Perspectives on U.S. Healthcare Policy | Policy in the Classroom

DAVID GAO

DAVID GAO

Upon walking into a class at the University of Illinois College of Medicine at Peoria (UICOMP), you will usually find me and my classmates debating the next step in managing a patient’s case.

But at other times, you may see the medical students discussing the impacts of the Affordable Care Act, healthcare executives from OSF Saint Francis Medical Center and UnityPoint Health explaining their experiences with medical leadership, and physicians describing how their payment systems influence the laboratory tests they order for you, the patient. These topics, taught as part of a sequence termed “Medical Colloquia,” are part of the new overhaul of the College of Medicine’s curriculum. We are taught the “non-science” aspects of our medical education, topics that range from U.S. healthcare systems, to transgender medicine, to the patient centered medical home.

While these aspects of medicine are clearly important to physicians today, such topics were not part of medical education until recently. Prior to the 1980s, medical schools mainly taught physicians to treat the disease, rather than the person. The focus was on identifying symptoms, ordering diagnostic laboratory tests and prescribing a treatment. This philosophy changed in the ‘80s as physicians started recognizing that health was a combination of both the disease and the patient’s environment. Also recognized as factors impacting people’s health: the finances available to patients; the patient’s home, work and social environment; and the patient’s personal background.

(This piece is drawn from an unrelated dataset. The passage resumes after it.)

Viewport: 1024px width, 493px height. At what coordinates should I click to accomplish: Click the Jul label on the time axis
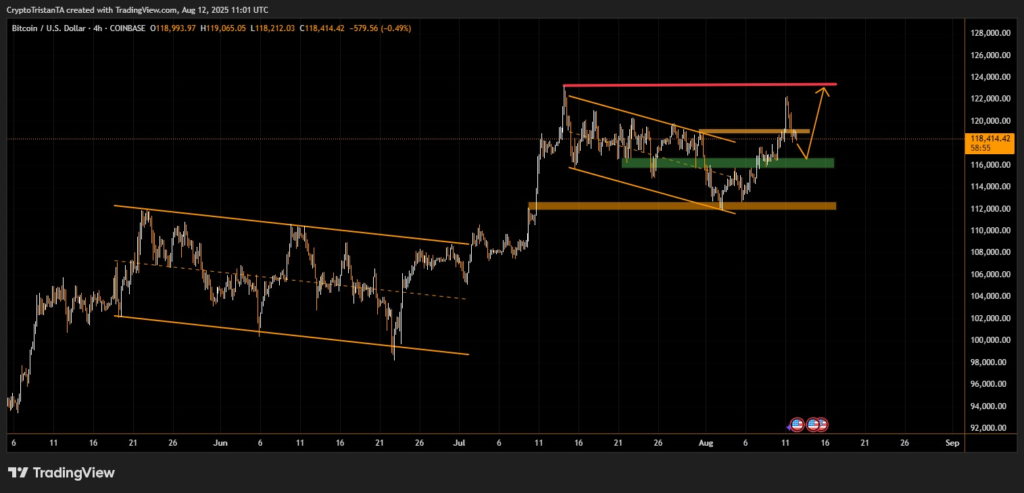click(x=460, y=441)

Change in medical curricula to incorporate these aspects was slow to take place, until in 2010, when the Medicare Payment Advisory Commission, a board of healthcare delivery experts that advises Medicare on the complexity of spending its $670 billion budget, voted on several reforms to graduate medical education. One such reform (that was unanimously agreed upon) was allocating $3.5 billion to reward medical schools that successfully included in their curriculum an education on value in healthcare. This value would include a healthcare systems education, including understanding how coordinated care works between healthcare professionals and other professions, how a hospital compensates physicians and may therefore impact the quantity and quality of diagnostic tests ordered, and how we physicians can work differently between uninsured patients and wealthier, privately insured ones.

For some schools, these modifications have resulted in quite noticeable changes. In the top 20 medical schools as ranked in 2016, each one of them had an affiliated health policy department. Yet, for many other schools, this investment has not had the desired impact. According to a 2011 survey of 93 out of the 160 medical schools conferring MD and DO degrees, the average amount of instruction in health policy over four years of medical education was approximately 14 hours. Over half of the deans responding to this survey believed their school had “too little” health policy education. Moreover, many schools have health policy tracks that medical students can join to supplement the regular curriculum.

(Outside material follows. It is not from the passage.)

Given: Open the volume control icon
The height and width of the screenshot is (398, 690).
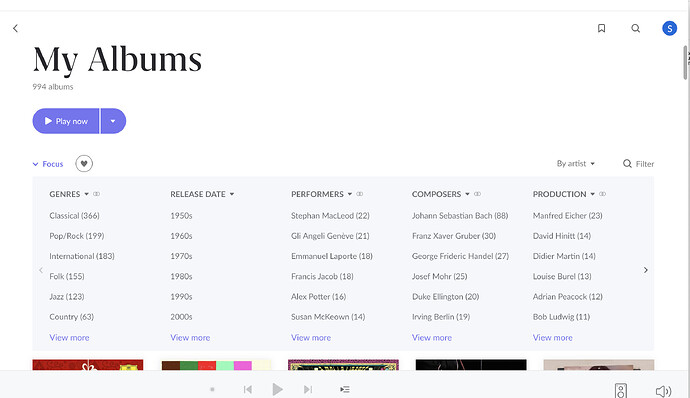Looking at the screenshot, I should click(663, 391).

But the problem is that the average course load of medical school – with clinical rotations in our third year reaching up to 80 hours per week – leaves little time for those not already interested in pursuing additional coursework. UICOMP does an excellent job of incorporating medical policy issues into Medical Colloquia; I have had well over 20 hours of education in my first year alone. We could certainly be exploring further issues, but for a curriculum newly instituted this year, I think we are on the right track.

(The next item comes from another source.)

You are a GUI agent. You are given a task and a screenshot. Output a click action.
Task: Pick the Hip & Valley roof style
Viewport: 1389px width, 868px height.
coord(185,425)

Yet, with the majority of schools still not emphasizing healthcare policy, medical schools must change their tune if they want to continue to graduate successful physicians in the United States. Healthcare policy tremendously impacts both the patient and physician. For the patient, the impact is felt from our broad, private and publicly funded healthcare system to the individual insurance policies that control which physicians they can see and medications they can afford. For the physician, the impact is felt from the hospital payment systems that reward them for ordering an abundance of tests or a minimal amount to save the hospital money, to the rewards from Medicare for performing certain tasks like checking every patient for hypertension.

As healthcare costs rise, technology improves, and different policymakers enter and exit office. Healthcare policy will change in response.

I am lucky to be in a school that readily emphasizes to its students the importance of learning about this environment in which we will someday practice. If we can continue to stay ahead of this constantly changing curve, then hopefully, we will be the kind of sensitive and caring physicians that we all strive to be.

David Gao is a first-year medical student at the University of Illinois College of Medicine at Peoria.